Over 45 years of joint membership, our two nations have shared many reservations about certain EU policies, notably on taxation and social policy which might scare off international investment.
But when it came to farm policy, the UK was a pain in the neck, always fighting against increased funding, and still clinging to its post-1945 cheap food policy, where the EU was focused on securing continuity of supply after horrific shortages in the immediate aftermath of World War II.
But the immediate bad news is that Ireland will be among the nations who most miss the €12bn per year in UK contributions to the EU Common Agriculture Policy. And we will wince at the prospect of disruption to food exports to Britain worth some €5bn per year for Ireland.
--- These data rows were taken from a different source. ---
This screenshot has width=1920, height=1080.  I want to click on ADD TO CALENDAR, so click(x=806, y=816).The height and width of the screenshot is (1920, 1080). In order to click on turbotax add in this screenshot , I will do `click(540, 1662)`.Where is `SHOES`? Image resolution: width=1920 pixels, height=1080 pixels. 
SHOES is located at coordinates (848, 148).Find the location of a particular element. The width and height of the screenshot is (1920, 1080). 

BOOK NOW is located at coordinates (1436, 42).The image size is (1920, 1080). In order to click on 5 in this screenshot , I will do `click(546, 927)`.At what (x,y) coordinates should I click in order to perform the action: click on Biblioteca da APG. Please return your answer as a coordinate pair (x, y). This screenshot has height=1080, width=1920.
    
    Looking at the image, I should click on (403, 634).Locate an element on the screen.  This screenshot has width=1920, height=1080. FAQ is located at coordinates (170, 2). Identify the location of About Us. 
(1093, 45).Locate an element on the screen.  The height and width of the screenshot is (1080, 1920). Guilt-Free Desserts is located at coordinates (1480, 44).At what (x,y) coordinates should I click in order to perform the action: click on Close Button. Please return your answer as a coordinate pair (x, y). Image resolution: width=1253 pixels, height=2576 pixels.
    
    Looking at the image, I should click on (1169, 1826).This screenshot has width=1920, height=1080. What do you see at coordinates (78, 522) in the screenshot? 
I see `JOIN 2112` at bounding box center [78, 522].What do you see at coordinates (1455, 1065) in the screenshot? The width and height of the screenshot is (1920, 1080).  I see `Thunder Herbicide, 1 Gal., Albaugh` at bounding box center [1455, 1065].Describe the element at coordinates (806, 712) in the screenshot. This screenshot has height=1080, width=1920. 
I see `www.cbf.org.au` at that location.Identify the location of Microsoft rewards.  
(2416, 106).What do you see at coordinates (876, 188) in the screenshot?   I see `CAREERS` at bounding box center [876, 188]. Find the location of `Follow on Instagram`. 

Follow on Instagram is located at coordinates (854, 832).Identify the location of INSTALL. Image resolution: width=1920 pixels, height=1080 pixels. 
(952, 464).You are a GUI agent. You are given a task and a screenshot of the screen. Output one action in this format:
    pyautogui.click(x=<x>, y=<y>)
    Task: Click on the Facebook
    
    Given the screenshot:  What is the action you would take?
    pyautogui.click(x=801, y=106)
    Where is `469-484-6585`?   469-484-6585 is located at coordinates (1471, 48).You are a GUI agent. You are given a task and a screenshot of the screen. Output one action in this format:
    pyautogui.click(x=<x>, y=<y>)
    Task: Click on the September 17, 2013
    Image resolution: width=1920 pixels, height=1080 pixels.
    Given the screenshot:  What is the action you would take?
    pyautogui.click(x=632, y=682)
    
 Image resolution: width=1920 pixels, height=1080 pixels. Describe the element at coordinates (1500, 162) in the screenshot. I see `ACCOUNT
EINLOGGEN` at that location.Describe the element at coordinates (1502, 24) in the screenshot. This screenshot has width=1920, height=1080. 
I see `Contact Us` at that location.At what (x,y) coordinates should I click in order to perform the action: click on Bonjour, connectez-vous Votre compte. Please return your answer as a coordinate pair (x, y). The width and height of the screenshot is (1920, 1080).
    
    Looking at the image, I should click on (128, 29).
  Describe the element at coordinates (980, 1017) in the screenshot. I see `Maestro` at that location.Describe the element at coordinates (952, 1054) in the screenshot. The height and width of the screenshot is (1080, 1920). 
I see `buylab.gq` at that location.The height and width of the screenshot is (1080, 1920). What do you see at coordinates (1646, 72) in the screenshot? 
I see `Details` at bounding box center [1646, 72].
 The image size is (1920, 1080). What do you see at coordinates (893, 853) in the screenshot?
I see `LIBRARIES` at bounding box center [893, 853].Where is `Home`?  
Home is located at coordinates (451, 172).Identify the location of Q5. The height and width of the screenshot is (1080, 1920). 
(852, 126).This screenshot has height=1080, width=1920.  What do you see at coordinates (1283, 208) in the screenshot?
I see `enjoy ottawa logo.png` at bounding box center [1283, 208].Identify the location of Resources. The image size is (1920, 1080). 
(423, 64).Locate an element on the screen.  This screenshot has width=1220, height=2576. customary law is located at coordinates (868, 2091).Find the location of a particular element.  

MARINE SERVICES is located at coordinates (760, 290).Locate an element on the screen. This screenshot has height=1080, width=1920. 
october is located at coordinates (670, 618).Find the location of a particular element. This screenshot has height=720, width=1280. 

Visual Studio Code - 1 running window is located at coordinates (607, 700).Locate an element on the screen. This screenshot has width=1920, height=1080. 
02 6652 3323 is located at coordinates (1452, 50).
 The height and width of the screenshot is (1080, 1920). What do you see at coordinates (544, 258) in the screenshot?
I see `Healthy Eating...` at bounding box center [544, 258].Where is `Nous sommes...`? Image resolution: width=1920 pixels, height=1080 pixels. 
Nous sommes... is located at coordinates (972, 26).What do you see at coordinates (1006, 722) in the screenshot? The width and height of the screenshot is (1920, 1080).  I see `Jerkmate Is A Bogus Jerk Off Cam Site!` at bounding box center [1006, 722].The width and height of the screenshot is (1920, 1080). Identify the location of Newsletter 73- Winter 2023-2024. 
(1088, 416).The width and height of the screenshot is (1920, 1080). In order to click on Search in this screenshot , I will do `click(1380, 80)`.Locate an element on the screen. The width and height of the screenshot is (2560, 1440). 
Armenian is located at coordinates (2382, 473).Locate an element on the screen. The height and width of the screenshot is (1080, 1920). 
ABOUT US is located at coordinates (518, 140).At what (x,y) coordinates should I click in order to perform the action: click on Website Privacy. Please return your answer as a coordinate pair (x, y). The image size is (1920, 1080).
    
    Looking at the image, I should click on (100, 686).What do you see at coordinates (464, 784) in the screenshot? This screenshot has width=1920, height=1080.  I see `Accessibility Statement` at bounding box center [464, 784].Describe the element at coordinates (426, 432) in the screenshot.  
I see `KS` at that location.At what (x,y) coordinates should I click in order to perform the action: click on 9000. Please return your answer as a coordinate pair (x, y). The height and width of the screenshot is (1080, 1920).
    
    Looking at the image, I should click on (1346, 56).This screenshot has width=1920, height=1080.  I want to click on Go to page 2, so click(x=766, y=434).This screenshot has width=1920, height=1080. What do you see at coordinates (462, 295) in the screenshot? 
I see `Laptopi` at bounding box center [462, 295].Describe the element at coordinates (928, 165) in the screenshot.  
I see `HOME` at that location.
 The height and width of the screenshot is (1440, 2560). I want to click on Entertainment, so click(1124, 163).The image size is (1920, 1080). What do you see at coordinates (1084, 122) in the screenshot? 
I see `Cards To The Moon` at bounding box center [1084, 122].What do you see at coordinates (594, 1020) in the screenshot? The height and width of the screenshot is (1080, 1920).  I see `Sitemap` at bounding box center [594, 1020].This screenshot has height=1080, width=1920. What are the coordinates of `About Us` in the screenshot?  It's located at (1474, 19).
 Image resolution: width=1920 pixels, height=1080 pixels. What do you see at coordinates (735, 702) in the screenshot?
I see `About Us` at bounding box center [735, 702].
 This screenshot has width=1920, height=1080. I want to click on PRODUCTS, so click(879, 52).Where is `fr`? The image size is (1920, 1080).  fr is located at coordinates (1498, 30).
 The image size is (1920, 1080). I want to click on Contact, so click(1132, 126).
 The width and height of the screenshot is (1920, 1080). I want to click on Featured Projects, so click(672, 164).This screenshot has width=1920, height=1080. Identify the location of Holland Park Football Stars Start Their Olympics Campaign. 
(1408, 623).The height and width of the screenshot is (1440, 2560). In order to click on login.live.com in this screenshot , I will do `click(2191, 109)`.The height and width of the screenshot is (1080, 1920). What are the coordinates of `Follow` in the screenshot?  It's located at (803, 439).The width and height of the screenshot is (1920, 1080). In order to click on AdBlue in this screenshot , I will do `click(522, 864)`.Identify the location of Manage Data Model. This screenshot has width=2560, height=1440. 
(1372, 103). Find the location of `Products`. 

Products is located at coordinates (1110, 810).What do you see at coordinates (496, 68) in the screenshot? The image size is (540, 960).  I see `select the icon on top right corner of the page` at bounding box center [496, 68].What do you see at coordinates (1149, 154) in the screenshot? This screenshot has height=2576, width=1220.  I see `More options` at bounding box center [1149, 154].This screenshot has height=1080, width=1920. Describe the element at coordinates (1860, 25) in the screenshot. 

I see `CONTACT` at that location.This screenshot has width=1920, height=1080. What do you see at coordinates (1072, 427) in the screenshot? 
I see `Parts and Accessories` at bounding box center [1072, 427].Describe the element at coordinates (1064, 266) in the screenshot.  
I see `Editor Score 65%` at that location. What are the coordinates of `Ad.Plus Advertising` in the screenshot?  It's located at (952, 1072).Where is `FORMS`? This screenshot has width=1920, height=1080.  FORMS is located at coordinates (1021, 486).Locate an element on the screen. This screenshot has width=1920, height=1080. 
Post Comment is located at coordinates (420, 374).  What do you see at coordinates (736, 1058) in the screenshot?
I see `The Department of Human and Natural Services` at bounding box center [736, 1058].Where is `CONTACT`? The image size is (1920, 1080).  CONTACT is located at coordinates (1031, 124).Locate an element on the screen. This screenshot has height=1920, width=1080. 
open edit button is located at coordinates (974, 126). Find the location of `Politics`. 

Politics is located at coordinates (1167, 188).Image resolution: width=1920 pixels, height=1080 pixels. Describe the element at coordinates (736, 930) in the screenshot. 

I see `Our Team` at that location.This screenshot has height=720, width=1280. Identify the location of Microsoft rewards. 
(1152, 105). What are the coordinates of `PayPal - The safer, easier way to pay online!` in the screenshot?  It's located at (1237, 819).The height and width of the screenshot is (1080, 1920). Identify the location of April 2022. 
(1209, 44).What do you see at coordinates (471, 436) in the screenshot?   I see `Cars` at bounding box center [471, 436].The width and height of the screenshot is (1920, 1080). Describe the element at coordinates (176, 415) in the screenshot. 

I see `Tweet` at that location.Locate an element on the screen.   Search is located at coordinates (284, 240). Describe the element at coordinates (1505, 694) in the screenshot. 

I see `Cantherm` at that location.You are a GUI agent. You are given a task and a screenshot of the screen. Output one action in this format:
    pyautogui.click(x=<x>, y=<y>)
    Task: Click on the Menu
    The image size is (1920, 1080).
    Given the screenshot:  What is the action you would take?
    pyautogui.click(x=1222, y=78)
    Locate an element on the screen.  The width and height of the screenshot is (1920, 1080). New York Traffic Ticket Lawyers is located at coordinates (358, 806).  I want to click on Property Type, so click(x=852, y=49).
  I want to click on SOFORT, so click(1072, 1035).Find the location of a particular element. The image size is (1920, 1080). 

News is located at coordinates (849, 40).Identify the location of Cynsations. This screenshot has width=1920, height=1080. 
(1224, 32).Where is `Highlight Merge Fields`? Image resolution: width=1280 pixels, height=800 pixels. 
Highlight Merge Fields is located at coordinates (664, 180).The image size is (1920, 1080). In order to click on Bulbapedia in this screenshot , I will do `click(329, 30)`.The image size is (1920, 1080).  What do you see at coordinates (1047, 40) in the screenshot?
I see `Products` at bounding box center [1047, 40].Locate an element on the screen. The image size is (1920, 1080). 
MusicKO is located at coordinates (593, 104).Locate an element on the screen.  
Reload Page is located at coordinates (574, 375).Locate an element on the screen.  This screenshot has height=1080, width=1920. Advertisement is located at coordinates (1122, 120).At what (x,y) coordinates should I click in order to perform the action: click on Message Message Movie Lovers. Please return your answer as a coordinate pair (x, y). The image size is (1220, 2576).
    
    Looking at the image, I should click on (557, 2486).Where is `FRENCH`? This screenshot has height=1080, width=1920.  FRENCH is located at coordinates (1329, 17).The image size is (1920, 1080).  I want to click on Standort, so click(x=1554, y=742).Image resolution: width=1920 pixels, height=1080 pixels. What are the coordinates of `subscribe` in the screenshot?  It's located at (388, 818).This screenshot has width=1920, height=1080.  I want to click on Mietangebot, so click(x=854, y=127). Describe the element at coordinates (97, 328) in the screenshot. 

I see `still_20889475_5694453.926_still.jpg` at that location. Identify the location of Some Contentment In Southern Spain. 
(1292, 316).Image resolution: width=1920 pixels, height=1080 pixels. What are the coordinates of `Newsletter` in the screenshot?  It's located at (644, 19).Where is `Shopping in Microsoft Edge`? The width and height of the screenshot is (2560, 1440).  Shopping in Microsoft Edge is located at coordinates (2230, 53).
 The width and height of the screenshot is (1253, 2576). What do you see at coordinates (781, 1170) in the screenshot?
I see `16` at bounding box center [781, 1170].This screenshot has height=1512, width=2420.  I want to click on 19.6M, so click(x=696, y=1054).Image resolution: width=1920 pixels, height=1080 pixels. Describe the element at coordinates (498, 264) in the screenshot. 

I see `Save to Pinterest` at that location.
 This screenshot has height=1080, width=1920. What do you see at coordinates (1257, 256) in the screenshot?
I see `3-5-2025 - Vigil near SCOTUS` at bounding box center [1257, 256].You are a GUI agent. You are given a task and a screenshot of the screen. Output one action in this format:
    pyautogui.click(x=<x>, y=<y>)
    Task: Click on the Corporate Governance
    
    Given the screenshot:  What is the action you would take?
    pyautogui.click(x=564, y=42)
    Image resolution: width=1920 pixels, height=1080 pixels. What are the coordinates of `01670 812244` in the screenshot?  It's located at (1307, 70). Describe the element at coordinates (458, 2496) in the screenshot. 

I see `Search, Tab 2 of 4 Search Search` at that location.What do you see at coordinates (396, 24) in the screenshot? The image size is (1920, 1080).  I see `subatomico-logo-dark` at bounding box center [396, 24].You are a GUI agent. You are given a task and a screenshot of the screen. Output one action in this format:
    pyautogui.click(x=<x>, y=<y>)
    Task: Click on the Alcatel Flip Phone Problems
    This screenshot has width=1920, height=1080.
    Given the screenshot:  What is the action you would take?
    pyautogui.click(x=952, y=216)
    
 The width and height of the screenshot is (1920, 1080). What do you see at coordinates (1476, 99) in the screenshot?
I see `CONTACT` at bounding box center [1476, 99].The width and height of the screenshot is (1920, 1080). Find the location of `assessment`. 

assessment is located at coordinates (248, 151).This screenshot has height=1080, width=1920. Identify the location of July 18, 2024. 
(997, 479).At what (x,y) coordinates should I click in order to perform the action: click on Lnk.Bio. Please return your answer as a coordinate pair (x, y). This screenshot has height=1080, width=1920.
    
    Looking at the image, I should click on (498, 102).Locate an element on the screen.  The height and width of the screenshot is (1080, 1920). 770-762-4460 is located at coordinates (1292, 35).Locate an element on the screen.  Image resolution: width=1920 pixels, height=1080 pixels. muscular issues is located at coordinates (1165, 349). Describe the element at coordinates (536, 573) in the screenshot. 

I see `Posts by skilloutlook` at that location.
Today we are four weeks and three days away from 'B-Day' on March 29. Yes, anything could still happen, but we must also work on the assumption that Brexit will go ahead - and it could be very rough indeed for Irish food sales.
So, we pose three key questions: 1. How rough will it be? 2. Who can help? 3. What is the likely extent of such help?
The first answer comes via Agriculture Minister Michael Creed, who has stressed that even a benign Brexit result will not be as good as the UK staying with the EU, giving us tariff-free trade.
He also stresses that we are left guessing until the UK announces what kind of tariff regime it will adopt for food products.